Najlepiej było by mieć specjalistów, którzy mają doświadczenie komercyjne... ale w "biznesie" zarobią oni wielokrotnie więcej niż pracując na uczelni publicznej, w jaki zatem sposób ich zachęcić, aby pracowali tutaj?
Na UWr są kursy stricte technologiczne prowadzone przez doświadczonych programistów (najczęściej nie na szeregowych stanowiskach) z firm IT. To kilka godzin w tygodniu, pewno nie mają z tego kokosów, ale myślę, że robią to, bo:
- chcą coś zrobić społecznie;
- dla wpisu w CV (w końcu nie każdy może się pochwalić tym, że uczył innych);
- przy okazji mogą wyłowić jakieś talenty do swoich firm.
Dodatkowo pracownicy nie są rozliczani z dydaktyki, liczy się praktycznie tylko praca naukowa.
No i dlatego rozsądne jest rozdzielenie naukowców od dydaktyków.
Problem wymaga rozwiązań systemowych. a obawiam się braku woli/mocy politycznej.
Ja bym raczej rzekł, że wyobraźni i rozumu. Ale z drugiej strony, skoro UWr może to robić w obecnym systemie, to co jest nie tak z resztą uczelni?

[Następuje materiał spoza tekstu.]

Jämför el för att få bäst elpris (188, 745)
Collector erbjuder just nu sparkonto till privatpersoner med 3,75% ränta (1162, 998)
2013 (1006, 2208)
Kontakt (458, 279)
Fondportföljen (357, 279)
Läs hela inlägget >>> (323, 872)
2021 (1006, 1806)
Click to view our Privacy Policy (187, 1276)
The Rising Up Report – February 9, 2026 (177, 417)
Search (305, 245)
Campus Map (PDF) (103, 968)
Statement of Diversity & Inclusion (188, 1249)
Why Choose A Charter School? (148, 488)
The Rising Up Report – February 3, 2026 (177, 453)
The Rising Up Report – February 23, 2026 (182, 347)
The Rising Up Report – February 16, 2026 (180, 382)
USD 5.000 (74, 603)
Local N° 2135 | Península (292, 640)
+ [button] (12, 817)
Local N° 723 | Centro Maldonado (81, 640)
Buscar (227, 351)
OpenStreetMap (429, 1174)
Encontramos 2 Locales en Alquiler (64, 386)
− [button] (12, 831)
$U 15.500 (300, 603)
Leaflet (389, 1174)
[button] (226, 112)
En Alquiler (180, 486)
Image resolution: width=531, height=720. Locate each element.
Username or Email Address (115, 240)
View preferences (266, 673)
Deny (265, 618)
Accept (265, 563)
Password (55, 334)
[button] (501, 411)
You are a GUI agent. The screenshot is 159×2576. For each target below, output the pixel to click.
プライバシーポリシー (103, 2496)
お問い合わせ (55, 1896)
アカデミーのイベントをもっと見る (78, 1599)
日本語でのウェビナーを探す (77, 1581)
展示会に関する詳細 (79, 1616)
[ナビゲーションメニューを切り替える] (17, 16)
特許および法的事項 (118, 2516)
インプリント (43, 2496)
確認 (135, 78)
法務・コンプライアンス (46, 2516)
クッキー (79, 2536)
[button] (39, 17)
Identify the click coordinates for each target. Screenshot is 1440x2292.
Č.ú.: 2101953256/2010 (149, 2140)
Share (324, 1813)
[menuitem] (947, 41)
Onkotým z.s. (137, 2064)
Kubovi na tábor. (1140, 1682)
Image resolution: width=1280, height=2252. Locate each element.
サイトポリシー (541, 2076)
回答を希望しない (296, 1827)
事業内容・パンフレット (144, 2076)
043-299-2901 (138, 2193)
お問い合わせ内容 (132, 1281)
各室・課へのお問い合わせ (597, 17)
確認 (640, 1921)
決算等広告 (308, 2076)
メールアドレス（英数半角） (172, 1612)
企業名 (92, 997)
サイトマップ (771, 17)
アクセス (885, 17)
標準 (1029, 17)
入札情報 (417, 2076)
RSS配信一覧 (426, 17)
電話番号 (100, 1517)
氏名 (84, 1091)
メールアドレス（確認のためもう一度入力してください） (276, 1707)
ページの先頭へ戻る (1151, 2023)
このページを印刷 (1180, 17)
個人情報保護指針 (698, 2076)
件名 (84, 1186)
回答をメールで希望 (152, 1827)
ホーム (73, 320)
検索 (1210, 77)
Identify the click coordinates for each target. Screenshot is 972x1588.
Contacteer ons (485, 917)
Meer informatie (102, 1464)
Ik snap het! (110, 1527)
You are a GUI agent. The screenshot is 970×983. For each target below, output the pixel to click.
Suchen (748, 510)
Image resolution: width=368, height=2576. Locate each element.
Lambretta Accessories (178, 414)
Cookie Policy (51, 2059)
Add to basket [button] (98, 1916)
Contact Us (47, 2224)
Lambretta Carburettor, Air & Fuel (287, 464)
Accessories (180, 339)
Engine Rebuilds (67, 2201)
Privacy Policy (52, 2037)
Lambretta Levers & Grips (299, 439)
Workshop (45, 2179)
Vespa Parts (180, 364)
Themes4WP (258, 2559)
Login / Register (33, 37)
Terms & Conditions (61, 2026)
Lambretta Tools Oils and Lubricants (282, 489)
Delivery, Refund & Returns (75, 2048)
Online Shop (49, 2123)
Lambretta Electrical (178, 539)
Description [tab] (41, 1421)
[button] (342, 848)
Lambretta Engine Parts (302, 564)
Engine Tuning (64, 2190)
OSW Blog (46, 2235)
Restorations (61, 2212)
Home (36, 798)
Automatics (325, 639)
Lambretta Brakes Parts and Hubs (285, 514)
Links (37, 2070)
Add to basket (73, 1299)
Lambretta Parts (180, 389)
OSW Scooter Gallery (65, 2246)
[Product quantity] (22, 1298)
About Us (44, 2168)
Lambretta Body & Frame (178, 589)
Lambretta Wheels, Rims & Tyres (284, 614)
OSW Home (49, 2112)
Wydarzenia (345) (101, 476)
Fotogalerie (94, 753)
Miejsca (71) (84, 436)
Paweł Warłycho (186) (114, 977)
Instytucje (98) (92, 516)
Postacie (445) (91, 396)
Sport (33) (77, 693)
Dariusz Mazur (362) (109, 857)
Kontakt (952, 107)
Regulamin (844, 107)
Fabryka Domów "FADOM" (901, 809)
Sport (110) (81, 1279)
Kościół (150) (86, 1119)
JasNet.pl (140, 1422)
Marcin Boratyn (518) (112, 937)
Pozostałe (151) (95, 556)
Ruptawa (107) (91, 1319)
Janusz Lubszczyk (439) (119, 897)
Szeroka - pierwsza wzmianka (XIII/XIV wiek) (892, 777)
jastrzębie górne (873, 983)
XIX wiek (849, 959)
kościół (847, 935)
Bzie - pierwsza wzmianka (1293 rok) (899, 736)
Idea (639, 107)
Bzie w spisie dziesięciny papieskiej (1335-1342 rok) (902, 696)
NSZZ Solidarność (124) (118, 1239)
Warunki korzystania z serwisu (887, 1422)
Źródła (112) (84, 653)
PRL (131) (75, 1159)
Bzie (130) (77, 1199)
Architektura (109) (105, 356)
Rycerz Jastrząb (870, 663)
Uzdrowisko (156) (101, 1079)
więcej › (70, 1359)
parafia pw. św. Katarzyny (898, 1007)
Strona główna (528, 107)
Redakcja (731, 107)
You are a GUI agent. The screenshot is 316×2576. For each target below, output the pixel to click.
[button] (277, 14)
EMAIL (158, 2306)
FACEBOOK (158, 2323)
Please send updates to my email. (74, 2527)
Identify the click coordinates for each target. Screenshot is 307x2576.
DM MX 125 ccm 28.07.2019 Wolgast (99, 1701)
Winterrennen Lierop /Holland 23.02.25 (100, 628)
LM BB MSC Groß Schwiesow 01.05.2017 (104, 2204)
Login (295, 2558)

No i ogólnie, to offtop się zrobił, bo ten wątek miał być o nepotyzmie na AGH. Tylko w przypadku tej afery wszystko zadziałało w porządku, gość doktoratu z plagiatu nie dostał mimo tatusia. Jedyne co złe, to to, że cała ta mafia ciągle tam pracuje. No, ale to już niech się wstydzą absolwenci AGH.